‘P’ is for Polyanna?
Gavin R. Putland wonders why RP Data's annual gross value of house and unit sales isn't scaled to GDP.
RP Data, to its credit, recently published graphs of monthly home-price indices and monthly numbers of home sales for all Australian capital cities, and for Australia as a whole, up to January 2011, in the table at the bottom right of its “Property Research” page. But those graphs have been overwritten by more recent versions which show only year-on-year changes in the respective price indices.
A graph of the national monthly number of sales up to February was published in a recent RP Data blog post. But a later post, which includes figures for March, graphs the rolling 12-month total instead of the individual monthly figures. Due to revisions, one cannot safely deduce the March figure by combining the information in the two graphs.

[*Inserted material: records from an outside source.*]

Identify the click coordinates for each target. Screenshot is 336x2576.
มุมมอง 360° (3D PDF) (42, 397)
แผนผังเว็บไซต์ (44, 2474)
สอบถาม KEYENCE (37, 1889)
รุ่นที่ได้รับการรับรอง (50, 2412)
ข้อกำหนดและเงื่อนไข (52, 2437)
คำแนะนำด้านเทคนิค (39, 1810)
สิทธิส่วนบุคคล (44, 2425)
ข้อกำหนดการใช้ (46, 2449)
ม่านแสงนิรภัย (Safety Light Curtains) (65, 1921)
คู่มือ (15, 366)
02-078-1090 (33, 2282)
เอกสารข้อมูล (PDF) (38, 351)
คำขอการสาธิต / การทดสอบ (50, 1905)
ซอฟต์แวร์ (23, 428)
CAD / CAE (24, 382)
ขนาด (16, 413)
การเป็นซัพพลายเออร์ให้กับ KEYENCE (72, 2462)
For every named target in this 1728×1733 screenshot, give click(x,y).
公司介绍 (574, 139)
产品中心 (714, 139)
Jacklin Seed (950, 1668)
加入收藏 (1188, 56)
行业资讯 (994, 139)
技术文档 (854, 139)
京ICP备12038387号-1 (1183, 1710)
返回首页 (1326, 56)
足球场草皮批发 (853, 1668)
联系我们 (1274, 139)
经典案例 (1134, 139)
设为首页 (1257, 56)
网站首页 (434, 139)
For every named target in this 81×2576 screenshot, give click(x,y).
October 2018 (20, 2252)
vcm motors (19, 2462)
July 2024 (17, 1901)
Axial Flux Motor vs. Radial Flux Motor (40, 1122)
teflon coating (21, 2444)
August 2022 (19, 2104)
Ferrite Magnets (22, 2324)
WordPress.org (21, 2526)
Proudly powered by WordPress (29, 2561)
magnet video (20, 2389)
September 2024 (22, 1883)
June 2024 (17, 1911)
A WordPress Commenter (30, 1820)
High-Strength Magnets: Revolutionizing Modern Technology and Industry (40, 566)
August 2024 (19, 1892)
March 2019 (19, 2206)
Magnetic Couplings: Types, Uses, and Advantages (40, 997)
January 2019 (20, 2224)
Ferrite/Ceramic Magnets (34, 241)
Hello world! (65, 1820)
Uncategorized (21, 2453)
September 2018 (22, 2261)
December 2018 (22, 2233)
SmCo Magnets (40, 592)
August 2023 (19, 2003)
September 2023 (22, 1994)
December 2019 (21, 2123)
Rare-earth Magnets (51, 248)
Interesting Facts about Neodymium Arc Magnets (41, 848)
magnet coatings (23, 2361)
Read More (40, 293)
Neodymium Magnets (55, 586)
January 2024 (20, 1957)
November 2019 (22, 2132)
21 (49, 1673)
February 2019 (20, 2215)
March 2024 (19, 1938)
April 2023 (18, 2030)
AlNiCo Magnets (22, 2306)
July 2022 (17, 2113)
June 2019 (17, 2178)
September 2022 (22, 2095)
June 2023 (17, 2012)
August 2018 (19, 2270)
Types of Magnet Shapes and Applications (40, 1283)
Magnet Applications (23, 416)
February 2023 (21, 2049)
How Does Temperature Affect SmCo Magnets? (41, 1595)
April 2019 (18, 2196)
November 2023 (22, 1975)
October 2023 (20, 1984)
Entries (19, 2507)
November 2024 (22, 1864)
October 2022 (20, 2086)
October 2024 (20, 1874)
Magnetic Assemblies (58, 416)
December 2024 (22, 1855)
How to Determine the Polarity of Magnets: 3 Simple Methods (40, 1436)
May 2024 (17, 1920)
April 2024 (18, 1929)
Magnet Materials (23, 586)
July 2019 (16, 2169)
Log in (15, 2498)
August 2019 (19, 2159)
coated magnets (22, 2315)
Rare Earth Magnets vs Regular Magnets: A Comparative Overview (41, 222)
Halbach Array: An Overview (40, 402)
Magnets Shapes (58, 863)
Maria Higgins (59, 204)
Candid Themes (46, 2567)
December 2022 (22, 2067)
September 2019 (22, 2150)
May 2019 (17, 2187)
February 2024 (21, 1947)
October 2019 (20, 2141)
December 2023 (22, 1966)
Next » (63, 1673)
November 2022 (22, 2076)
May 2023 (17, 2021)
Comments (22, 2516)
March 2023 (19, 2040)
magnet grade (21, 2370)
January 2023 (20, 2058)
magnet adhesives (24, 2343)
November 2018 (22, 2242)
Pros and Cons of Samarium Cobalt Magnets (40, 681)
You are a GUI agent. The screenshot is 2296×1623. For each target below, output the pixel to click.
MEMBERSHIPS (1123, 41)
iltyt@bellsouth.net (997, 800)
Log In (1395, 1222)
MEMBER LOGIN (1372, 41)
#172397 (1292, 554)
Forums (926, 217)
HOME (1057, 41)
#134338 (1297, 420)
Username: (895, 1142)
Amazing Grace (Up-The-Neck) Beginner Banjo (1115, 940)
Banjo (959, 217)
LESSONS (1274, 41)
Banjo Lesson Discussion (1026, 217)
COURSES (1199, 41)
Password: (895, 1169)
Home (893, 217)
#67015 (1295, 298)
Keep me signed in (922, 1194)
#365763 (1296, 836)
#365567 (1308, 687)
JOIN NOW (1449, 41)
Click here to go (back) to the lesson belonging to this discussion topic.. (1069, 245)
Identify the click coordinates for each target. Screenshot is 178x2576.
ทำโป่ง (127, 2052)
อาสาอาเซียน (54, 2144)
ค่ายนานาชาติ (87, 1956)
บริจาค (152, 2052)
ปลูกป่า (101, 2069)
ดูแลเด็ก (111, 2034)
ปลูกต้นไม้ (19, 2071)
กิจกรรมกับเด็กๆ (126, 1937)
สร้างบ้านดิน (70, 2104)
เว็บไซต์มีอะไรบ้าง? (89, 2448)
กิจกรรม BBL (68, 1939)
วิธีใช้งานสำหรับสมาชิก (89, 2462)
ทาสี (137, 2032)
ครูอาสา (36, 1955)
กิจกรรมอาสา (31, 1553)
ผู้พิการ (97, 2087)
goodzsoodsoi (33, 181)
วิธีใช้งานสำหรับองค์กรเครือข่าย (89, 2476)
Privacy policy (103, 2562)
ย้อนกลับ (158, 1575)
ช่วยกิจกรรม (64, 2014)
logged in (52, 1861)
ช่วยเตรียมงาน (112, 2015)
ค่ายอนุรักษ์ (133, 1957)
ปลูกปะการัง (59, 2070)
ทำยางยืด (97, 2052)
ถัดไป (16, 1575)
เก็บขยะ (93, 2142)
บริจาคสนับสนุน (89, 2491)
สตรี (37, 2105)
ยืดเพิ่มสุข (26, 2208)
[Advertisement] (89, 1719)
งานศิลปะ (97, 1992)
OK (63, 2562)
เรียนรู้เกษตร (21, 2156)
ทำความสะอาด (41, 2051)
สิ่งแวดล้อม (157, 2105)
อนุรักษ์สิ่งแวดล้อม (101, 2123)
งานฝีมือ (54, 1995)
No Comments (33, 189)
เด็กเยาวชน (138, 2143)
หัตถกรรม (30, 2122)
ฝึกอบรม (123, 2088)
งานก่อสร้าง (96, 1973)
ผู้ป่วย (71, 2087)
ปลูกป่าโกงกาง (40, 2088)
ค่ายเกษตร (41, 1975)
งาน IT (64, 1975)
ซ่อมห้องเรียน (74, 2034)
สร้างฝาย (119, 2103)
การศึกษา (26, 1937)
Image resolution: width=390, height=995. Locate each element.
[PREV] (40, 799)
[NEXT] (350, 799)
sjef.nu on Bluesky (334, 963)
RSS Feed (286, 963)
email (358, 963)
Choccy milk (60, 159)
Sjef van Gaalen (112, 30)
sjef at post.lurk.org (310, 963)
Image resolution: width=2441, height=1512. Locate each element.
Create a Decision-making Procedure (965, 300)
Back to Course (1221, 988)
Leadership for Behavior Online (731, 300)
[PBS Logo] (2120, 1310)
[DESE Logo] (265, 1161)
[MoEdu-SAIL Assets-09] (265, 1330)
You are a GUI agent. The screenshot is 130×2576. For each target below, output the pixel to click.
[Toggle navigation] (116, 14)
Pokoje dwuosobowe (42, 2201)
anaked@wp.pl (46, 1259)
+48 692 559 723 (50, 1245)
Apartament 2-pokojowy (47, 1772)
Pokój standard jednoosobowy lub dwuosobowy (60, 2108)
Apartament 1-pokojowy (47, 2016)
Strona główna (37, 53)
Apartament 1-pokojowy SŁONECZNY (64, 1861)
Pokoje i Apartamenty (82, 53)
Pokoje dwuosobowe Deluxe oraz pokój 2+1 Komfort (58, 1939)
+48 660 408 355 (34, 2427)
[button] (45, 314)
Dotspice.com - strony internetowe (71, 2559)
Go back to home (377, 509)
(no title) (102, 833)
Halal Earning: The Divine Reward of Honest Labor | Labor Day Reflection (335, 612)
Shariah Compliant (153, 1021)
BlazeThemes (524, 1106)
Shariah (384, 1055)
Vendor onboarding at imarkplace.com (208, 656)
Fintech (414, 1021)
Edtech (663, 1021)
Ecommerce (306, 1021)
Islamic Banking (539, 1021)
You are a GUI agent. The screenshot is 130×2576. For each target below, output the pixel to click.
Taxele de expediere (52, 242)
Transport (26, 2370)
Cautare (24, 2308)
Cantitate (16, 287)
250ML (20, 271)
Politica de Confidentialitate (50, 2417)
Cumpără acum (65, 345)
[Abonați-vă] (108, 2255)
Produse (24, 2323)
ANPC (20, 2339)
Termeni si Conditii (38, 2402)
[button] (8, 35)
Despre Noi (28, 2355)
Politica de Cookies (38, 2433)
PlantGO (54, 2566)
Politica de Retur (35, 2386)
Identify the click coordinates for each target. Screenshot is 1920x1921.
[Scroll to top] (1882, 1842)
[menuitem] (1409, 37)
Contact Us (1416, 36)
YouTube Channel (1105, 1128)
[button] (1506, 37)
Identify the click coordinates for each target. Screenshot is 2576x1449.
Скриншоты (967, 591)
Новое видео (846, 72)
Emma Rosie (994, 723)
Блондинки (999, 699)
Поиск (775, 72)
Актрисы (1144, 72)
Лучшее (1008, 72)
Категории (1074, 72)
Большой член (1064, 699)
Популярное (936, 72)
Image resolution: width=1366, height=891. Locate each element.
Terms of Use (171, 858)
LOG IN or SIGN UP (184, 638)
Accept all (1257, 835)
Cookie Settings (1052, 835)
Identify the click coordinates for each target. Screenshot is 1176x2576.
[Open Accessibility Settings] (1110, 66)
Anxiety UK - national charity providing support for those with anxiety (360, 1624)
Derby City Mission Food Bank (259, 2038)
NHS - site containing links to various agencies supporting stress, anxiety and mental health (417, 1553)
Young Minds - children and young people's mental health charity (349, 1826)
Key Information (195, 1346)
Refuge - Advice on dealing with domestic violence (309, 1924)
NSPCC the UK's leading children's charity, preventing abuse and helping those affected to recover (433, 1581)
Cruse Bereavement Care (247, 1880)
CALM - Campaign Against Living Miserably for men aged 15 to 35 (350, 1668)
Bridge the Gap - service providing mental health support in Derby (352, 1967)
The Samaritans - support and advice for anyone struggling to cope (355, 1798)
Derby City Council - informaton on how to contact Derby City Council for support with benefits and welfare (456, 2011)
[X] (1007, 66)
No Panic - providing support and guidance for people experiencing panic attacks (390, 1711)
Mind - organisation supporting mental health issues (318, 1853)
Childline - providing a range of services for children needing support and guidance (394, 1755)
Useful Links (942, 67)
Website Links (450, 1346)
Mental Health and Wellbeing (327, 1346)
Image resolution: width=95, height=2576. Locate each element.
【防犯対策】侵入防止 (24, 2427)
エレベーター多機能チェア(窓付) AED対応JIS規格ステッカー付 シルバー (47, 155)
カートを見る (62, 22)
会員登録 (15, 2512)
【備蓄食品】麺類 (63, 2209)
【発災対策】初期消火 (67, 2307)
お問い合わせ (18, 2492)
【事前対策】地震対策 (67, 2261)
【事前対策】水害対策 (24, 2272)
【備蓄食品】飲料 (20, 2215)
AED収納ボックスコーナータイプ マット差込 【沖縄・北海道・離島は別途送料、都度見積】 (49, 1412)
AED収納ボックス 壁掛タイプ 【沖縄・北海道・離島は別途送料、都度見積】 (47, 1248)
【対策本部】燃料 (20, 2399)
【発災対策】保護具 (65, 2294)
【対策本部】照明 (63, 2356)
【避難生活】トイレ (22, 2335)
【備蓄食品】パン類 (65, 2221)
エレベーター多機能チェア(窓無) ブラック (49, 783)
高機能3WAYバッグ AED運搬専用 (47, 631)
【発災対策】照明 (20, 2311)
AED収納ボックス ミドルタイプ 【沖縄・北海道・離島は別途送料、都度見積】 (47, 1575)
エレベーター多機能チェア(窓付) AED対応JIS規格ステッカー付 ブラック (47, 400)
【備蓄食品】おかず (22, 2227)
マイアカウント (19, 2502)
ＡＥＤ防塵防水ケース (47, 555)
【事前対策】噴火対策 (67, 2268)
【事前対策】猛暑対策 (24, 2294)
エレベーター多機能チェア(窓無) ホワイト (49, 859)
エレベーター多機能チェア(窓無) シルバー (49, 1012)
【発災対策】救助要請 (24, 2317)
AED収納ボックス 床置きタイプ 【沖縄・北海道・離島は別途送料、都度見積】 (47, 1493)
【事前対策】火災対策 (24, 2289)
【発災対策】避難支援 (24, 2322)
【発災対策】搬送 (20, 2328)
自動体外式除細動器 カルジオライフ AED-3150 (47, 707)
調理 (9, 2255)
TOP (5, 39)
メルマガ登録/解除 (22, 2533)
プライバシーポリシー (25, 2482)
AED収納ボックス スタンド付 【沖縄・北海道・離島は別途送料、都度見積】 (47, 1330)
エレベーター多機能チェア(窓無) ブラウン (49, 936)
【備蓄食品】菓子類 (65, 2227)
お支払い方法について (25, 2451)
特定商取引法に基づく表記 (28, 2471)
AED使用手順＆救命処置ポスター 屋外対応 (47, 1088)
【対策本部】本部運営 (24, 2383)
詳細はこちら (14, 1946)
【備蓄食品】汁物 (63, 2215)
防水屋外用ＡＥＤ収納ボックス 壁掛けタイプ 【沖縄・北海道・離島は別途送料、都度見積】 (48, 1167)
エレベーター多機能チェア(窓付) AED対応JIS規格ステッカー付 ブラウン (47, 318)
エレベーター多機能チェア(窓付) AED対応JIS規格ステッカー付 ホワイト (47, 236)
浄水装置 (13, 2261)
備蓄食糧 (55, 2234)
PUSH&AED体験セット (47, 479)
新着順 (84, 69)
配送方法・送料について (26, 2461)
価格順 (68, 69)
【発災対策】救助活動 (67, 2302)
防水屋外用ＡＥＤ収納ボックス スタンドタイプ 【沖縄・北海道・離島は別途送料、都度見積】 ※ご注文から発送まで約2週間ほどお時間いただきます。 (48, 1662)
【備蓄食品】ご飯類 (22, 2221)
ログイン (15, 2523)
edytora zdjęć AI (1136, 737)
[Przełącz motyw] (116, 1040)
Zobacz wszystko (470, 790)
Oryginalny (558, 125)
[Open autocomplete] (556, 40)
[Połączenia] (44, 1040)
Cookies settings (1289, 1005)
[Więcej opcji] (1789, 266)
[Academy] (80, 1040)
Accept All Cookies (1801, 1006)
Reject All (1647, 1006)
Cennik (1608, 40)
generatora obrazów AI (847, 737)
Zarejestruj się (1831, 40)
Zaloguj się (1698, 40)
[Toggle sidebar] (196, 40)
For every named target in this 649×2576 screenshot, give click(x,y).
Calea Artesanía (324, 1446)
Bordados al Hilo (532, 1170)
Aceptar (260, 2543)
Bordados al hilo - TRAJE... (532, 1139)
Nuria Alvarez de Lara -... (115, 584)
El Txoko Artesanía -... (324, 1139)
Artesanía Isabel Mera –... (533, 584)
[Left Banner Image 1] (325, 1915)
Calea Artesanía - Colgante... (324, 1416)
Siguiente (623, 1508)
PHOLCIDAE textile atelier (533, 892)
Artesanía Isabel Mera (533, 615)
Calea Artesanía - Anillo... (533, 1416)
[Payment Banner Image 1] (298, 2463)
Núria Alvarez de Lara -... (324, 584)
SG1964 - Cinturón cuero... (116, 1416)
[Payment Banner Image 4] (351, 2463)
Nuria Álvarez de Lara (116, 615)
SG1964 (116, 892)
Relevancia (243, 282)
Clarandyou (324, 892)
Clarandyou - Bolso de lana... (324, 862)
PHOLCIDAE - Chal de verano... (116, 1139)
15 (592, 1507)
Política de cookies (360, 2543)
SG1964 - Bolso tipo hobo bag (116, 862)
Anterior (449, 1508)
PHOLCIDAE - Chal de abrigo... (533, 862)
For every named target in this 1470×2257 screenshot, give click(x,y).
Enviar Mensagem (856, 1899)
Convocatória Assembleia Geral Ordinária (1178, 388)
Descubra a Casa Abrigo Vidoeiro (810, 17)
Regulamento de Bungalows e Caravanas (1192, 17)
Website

It is to be hoped that the publication of monthly volumes will be resumed, because trends in volumes give an early indication of trends in prices. The most recent monthly volumes are all the more interesting because, as that “later post” reports, the rolling 12-month total is the lowest since 1997.
As if to balance that bearish news, the same blog post offers a second graph showing the “rolling annual gross value of house and unit sales”, and boasts that the total for the year to December 2010 was “$207.5 billion which is only 1.5% below the five-year average”, in which case the five-year total was 1053.3 billion.
Now excuse me, but when the whole economy grows, one should expect the annual value of home sales to grow with it. Comparing the graphed figures with GDP at current prices (ABS 5206.0, Table 1, series A2302467A), we find that the five-year total value of sales was 17.52% of GDP for the corresponding five years, while the total value of sales in the year to December 2010 was 15.44% of GDP for the corresponding year. That's almost 12% below the five-year ratio.
By way of comparison, the last minimum of the rolling total value of sales, namely that for the year to February 2009, was about 14.3% of GDP for the year to December 2008, or about 14.2% of GDP for the year to March 2009. So in proportion to GDP, the rolling annual value of sales to December wasn't quite back to the GFC trough. Neither did it seem to have bottomed out.